> Activity
In the post about driving across New Brunswick, how many lanes does the entire Trans Canada Highway route now have?

> Document segment
Monday, June 6, 2022

Discover New Brunswick at 200 mph

This afternoon I traversed the province of New Brunswick via the Trans Canada Highway. It's been twenty years since I drove out here, and some noteworthy improvements have been made. Firstly, the entire route is now four lanes. Secondly, the east and west roadways have such a generous buffer between them, often you can't even see the oncoming traffic. Makes for a more relaxing drive. Finally, police presence is much lighter than it used to be. Must have been defunded. Thank you BLM! As a bonus, there is very little traffic. I was able to cruise from border to border at 140 kph plus, and at times found the Rav tooling along quite comfortably at over 160. New Brunswick is the ideal place to visit if you want to explore the true capabilities of that 200 mph supercar you've been thinking about spending the kids' inheritance on. Not only have New Brunswick taxpayers provided a track worthy of a modern day Mille Miglia, the scenery is second to none, lodgings are plentiful and reasonably priced, and if you weary of local sea-food, all the usual US chains are well represented. Highly recommended!

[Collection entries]

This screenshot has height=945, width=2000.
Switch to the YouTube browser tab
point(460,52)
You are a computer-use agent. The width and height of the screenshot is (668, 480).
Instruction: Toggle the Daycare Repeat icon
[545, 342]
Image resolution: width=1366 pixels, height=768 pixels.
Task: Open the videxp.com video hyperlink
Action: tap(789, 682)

> Solution below
Four lanes.